# Incontinence pads under fleece?



## masquerademegan (Sep 28, 2012)

Are incontinence pads under fleece a good way to absorb the urine?

I have a bunch that were never used when my mom was sick. Figured they might make good absorbents, just have no clue if they're safe.


----------



## gal5150 (Aug 14, 2012)

If its cloth, yes...if they're disposable, no. I tried using puppy pee pads under fleece with guinea pigs and they tore them up...I can't even imagine what my rats would do. So I wouldn't.


----------



## masquerademegan (Sep 28, 2012)

They're the cloth ones, and are washable, if that makes any difference.

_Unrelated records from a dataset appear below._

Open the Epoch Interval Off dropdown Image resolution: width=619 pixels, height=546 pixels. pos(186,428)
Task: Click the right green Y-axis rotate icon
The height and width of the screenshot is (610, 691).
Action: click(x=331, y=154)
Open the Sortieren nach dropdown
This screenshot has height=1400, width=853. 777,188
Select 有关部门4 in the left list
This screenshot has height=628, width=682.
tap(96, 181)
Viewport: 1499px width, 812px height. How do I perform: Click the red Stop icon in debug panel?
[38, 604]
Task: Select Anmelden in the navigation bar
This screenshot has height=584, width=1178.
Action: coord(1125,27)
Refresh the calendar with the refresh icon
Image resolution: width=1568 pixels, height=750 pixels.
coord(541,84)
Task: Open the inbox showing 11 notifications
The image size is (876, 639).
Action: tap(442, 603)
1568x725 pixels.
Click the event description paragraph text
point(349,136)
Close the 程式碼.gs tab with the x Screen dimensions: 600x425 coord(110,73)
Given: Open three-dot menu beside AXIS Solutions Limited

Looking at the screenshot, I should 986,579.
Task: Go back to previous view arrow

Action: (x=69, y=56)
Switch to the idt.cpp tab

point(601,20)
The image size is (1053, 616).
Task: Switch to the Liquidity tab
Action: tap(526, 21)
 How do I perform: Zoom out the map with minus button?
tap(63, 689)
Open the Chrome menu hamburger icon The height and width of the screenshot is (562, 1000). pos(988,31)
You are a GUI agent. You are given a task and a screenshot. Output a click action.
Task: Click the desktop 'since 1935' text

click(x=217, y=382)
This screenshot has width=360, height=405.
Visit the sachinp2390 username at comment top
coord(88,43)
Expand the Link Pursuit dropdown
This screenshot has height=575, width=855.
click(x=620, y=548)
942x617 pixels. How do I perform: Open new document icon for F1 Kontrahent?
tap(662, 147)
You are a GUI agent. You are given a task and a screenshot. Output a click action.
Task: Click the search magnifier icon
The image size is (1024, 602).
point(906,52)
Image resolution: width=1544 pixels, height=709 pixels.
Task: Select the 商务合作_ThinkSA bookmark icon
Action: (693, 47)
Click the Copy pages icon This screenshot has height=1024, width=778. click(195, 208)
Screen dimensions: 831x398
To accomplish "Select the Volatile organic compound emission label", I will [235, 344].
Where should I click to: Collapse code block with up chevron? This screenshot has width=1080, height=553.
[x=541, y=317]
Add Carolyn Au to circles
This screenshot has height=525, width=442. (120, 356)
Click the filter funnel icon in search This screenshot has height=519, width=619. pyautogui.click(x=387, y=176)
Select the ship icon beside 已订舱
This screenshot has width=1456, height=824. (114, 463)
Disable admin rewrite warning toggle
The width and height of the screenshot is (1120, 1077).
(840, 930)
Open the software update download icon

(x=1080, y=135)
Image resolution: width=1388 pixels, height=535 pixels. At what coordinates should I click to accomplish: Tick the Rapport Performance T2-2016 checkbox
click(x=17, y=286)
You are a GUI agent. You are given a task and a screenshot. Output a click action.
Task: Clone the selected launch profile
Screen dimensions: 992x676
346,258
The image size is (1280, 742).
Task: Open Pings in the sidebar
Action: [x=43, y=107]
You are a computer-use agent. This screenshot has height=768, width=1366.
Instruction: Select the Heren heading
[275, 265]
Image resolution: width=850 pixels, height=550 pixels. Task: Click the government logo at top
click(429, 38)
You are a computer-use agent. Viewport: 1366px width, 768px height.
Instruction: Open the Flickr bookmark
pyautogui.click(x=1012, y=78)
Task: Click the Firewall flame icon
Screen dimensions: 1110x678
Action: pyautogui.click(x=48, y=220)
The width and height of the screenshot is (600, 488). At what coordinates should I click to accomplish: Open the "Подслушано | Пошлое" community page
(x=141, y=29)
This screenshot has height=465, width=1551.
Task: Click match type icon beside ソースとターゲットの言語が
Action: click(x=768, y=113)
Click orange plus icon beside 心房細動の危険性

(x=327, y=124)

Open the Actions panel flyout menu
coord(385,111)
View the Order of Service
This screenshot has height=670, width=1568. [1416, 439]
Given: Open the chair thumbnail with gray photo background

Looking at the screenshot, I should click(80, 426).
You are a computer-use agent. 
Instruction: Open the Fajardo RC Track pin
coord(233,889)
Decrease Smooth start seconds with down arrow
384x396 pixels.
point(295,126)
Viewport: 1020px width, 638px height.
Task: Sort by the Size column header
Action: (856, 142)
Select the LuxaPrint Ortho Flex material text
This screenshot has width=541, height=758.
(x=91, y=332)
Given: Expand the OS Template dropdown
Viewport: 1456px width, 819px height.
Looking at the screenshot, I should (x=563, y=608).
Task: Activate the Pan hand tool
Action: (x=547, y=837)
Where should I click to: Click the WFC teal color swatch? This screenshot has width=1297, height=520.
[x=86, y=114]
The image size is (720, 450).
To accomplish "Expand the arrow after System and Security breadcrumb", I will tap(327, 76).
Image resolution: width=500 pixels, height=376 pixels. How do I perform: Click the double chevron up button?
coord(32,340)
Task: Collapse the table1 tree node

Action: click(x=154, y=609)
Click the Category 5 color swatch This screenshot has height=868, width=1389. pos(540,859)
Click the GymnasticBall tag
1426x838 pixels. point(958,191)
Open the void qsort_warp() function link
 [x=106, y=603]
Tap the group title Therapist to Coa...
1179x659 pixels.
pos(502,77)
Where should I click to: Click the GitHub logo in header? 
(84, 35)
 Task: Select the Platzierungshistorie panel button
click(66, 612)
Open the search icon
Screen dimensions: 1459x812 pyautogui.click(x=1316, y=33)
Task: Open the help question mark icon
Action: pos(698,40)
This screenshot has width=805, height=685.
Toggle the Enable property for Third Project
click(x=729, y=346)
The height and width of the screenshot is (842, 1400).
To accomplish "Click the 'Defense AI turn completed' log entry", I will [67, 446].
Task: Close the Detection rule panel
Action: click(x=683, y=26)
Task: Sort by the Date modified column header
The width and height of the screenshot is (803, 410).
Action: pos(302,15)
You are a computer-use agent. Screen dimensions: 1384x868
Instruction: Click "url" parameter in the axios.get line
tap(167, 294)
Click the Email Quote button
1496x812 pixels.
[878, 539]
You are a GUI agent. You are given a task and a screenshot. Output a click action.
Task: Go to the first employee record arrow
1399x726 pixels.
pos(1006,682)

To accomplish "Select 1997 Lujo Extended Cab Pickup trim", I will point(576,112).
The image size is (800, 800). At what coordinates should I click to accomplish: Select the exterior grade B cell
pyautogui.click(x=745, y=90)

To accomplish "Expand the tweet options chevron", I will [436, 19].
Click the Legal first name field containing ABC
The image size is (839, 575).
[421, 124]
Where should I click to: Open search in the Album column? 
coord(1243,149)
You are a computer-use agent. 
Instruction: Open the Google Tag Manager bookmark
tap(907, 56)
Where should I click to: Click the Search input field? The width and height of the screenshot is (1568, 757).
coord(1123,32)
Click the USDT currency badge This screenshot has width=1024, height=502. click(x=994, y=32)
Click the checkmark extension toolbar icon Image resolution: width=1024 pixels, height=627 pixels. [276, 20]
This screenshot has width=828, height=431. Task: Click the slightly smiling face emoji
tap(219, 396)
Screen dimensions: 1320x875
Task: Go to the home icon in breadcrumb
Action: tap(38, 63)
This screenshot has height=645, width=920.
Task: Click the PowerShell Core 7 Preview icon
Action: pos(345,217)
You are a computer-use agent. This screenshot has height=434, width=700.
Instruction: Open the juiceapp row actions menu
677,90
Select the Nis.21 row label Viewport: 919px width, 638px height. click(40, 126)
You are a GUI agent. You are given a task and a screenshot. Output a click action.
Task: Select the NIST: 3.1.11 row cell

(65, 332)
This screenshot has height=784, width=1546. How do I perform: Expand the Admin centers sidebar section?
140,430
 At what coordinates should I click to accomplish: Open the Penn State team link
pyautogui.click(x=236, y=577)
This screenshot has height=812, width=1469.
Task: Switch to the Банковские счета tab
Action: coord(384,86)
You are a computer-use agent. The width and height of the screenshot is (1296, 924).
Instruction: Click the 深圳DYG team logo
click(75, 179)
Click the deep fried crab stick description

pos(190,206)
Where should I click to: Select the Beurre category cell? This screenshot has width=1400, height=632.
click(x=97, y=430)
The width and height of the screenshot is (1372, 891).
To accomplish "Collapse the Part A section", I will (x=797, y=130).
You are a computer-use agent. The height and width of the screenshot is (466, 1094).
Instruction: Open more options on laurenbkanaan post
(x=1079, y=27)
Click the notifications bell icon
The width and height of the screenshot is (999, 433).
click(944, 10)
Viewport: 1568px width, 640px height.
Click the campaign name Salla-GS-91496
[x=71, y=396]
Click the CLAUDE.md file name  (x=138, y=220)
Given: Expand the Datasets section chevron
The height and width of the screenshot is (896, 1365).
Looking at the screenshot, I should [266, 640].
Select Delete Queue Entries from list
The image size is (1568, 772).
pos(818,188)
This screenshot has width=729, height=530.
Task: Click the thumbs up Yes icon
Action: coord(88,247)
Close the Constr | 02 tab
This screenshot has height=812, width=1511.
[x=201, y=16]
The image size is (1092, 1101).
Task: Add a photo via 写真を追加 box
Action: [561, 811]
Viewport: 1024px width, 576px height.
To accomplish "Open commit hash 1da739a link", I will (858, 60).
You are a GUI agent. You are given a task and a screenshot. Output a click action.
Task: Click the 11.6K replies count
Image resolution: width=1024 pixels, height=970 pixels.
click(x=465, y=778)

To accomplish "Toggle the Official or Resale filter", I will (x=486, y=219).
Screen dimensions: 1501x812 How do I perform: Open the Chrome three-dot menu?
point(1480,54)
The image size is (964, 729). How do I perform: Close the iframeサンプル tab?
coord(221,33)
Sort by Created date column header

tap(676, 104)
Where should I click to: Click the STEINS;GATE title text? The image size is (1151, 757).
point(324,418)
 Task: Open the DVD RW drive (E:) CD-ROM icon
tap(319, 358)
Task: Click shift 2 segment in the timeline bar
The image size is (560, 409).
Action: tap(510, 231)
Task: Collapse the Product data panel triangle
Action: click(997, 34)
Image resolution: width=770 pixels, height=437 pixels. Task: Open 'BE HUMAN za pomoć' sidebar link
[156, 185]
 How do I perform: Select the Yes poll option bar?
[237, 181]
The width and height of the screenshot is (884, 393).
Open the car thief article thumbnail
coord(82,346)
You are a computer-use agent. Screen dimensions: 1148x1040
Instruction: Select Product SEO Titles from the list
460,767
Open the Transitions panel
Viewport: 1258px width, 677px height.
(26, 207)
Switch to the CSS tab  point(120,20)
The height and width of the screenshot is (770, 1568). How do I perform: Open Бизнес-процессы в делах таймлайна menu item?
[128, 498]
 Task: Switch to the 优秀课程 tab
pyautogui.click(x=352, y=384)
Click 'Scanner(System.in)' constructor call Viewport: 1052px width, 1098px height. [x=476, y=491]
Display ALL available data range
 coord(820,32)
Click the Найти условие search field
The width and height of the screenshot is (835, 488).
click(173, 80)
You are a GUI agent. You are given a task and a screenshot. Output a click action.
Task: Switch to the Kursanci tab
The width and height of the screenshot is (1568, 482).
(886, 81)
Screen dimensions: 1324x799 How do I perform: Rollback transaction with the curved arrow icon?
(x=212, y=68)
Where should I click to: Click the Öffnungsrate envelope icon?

Don't want them chewing on that, though. Doesn't seem very digestible, lol.


----------



## gal5150 (Aug 14, 2012)

If its cloth, that would be fine as long as you don't mind them eventually being ruined. Rats have fleece and cloth hammocks, tubes, etc and they end up chewing them but they are safe to use...they just get destroyed. So if it's safety your worried about, go for it! You have the green light.


----------



## CindrDoLLy (Oct 3, 2012)

I've used this method before with disposable pads and had so-so results. I was fostering 4 boys and they would usually tear up the fleece but leave the pads. So the pads helped add an extra layer of protection, but they weren't particularly absorbent. It's worth trying once to see if your rats will leave the pads alone or not.


----------



## IOVERATS (Aug 25, 2012)

I would just give it a go because they are safe, if they start destroying them then just take them out. Its definitely worth a shot because you never know unless you try  Good luck I hope it goes well


----------